This is why companies need to take precautions when managing their data in the multi-cloud. And this doesn’t just apply to companies that have committed themselves to a data-driven future, but rather to every company that accesses resources from the public cloud. Data governance is becoming a key issue. 

Given the huge volumes of data produced every second, data governance is no mean feat. Just think of all the data thousands or even millions of networked ‘things’ produce, or the data generated in central systems for the purpose of business management. Automatically. Do you use clouds or distributed/mixed infrastructures at your company?

Data governance in the multi-cloud and hybrid cloud

Companies using hybrid clouds and/or multi-clouds first need to think about how their data is handled.
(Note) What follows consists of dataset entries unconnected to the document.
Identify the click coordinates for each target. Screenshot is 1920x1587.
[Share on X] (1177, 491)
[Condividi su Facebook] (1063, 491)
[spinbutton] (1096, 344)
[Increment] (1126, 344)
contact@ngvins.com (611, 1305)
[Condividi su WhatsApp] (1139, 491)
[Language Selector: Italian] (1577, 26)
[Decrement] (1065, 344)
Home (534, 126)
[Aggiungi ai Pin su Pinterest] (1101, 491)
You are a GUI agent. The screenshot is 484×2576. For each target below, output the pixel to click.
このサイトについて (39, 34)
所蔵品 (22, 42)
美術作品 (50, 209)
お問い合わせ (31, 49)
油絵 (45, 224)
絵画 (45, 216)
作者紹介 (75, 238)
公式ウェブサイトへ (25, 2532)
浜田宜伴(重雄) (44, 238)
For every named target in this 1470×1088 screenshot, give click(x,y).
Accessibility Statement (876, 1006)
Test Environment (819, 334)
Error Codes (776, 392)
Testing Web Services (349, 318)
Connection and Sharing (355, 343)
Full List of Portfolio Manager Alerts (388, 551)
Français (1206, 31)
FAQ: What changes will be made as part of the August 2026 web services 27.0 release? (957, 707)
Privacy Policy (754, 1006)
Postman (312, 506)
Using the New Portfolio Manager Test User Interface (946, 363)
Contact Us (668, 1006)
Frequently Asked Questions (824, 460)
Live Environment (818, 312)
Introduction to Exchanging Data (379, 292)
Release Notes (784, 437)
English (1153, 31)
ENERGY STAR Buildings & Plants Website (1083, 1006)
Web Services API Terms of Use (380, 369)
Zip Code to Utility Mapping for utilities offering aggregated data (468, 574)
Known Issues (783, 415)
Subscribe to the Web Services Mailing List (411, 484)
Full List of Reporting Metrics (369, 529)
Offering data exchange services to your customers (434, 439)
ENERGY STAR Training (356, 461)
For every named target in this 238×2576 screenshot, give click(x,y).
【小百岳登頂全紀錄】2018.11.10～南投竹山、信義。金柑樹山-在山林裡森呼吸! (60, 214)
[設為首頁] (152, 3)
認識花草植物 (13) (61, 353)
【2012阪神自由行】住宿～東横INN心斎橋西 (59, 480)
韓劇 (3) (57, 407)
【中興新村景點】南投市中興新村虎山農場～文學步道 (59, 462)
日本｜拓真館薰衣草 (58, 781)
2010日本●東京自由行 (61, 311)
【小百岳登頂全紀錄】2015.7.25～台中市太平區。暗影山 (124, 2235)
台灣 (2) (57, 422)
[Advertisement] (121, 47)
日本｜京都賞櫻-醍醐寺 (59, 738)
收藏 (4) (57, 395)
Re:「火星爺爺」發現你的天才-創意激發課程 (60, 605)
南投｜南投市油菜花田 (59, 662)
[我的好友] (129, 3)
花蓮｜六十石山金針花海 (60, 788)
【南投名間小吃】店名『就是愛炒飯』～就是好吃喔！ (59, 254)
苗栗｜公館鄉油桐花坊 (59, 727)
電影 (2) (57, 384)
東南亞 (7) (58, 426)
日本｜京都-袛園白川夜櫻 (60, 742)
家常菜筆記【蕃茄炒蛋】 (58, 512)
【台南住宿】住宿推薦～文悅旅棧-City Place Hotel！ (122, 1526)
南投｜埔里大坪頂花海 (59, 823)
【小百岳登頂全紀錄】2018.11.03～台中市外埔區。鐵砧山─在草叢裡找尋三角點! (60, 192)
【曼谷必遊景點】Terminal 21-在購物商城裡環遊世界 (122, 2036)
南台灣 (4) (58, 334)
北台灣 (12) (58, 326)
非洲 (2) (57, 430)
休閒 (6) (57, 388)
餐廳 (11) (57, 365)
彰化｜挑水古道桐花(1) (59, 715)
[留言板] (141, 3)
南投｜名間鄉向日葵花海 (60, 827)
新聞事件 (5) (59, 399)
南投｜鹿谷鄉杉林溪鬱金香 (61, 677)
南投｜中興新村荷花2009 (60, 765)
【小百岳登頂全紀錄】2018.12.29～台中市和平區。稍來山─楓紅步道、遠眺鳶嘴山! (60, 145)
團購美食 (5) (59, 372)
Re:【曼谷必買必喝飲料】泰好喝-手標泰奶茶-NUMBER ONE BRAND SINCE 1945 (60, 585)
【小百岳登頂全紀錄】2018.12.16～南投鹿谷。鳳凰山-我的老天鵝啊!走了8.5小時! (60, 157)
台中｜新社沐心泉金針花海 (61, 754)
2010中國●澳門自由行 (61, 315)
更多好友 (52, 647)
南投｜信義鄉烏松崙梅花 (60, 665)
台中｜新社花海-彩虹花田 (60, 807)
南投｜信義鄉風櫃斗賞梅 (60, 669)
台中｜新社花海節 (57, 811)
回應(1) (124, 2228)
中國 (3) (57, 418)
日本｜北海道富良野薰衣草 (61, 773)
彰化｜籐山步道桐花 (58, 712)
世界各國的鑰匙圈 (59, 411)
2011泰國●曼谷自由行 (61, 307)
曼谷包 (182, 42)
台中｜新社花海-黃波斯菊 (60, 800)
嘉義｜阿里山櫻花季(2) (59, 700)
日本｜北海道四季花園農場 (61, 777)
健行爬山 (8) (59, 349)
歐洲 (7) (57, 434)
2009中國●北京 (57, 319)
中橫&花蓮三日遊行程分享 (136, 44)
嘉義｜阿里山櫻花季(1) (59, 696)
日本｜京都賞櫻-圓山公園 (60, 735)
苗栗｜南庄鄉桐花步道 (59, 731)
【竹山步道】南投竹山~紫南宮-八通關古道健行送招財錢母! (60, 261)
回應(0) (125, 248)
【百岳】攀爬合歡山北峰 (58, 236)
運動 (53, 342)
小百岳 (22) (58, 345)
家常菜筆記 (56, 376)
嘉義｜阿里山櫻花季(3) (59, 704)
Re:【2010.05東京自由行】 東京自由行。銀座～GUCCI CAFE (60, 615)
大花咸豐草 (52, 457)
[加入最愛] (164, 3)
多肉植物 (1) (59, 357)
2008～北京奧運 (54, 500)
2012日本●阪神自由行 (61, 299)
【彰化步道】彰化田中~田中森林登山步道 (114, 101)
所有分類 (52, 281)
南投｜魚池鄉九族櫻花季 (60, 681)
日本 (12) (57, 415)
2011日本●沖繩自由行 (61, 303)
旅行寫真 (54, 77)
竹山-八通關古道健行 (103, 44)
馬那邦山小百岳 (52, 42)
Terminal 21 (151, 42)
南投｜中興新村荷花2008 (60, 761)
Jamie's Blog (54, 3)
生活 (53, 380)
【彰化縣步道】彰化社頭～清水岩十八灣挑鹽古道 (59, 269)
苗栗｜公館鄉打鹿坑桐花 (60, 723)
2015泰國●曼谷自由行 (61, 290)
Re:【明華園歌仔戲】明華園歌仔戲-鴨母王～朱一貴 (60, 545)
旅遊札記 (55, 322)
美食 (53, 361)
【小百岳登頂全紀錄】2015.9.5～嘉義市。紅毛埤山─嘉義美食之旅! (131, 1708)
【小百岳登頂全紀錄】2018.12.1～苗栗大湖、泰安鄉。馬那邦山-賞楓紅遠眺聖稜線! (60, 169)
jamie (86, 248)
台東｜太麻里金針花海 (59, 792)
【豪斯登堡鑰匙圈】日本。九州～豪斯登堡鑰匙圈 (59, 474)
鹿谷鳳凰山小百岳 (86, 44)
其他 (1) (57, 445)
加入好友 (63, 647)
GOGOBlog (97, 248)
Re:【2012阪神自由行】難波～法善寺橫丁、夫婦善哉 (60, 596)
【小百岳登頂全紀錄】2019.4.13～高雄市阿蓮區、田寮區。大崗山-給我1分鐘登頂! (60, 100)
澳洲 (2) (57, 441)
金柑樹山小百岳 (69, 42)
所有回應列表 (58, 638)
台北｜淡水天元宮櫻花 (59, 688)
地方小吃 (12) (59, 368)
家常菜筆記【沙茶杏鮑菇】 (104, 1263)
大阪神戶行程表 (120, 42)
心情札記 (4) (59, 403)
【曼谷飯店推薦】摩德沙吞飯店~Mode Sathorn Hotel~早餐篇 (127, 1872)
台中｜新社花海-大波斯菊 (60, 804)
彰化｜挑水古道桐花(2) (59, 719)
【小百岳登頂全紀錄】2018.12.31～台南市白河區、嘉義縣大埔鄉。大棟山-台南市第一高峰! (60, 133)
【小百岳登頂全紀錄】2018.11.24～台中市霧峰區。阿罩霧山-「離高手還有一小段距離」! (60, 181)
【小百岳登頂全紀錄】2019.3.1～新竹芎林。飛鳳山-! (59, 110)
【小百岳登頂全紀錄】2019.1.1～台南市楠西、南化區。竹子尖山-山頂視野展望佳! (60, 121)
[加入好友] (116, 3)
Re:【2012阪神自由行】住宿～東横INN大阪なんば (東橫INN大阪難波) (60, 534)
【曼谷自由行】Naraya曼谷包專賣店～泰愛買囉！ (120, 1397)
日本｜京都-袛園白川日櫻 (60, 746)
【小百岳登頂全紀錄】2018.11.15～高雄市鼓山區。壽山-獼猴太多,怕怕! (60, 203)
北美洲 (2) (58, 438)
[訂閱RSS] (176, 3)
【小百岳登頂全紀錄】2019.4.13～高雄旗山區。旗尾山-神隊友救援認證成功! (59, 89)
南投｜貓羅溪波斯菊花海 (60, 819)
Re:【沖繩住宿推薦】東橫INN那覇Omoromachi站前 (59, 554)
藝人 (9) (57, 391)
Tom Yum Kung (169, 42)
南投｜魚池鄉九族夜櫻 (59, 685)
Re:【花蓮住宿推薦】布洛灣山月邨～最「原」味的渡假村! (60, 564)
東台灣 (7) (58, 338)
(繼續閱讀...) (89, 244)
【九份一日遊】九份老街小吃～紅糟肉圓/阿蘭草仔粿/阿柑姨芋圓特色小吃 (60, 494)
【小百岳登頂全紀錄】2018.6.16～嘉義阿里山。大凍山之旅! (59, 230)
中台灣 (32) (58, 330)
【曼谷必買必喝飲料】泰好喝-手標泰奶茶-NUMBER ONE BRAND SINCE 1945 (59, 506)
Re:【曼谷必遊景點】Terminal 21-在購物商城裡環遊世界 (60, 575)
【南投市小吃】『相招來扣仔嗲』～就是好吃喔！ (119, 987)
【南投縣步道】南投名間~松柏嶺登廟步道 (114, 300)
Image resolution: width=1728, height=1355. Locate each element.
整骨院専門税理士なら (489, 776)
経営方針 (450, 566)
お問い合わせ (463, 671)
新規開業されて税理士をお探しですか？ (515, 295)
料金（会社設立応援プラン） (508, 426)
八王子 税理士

While the decision to go with a hybrid cloud may be based on this very reason (data governance), data governance is by no means a given in multi-cloud environments. 

In the hybrid cloud, protection-worthy data (such as the customer database containing personal data and credit card details) can be stored in a password-protected private cloud, while the front end (the order portal for products) is maintained in a public cloud for scaling reasons. 

Data governance must manage the data entrusted to the company by customers throughout an entire lifecycle – from input to potential final deletion. Data storage and processing need to be traceable and undergo audits.

Dynamism in multi-clouds makes governance more difficult

This can get even more complicated in multi-clouds that move workloads situationally based on criteria such as capacity availability, costs and performance. This makes automated data management all the more necessary. Very little can be achieved manually. Data governance tools need rules for data handling (policies), and then move data to convenient public clouds or secured private storage resources depending on its classification. Regional storage locations can of course also be specified in the policies so that elements such as data archiving or backup can automatically take place at a European data centre.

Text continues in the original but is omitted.